▶ PROBLEM DETAILS
Where a line below holds the string "will", that line goes into the answer.

▶ DATA SUPPLIED
-*-
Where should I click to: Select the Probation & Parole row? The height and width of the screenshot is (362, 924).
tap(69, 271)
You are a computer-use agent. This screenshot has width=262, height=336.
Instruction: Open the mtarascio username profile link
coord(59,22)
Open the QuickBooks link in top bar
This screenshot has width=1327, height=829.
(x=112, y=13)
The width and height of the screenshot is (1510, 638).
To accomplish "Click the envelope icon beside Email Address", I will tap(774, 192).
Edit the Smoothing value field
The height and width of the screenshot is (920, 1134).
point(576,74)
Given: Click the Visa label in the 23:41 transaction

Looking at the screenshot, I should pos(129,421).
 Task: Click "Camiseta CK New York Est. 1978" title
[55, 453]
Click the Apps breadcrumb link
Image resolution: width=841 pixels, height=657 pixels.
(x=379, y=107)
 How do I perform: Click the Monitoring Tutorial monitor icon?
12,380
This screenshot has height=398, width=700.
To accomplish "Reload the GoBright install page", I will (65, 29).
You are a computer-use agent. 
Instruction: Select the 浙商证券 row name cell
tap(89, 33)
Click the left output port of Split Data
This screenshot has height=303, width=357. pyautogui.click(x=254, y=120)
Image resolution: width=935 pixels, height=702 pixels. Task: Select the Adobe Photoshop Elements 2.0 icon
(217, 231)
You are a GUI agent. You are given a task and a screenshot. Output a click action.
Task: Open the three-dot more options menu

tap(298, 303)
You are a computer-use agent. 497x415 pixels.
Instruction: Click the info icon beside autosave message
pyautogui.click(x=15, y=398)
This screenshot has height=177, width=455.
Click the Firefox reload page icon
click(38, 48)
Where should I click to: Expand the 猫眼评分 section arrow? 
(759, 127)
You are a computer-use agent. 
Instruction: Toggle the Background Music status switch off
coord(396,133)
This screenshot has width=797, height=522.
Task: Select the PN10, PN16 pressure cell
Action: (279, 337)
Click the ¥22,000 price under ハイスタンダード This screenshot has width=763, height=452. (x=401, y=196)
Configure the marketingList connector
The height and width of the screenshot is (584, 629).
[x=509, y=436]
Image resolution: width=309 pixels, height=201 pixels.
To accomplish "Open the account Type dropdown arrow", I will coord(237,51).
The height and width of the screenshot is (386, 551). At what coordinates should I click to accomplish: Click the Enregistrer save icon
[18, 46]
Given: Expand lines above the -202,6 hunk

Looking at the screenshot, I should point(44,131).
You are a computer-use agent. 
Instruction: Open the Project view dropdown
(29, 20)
-*-
▶ OUTPUT OF THE TASK
To accomplish "Click the envelope icon beside Email Address", I will tap(774, 192).
To accomplish "Reload the GoBright install page", I will (65, 29).
To accomplish "Open the account Type dropdown arrow", I will coord(237,51).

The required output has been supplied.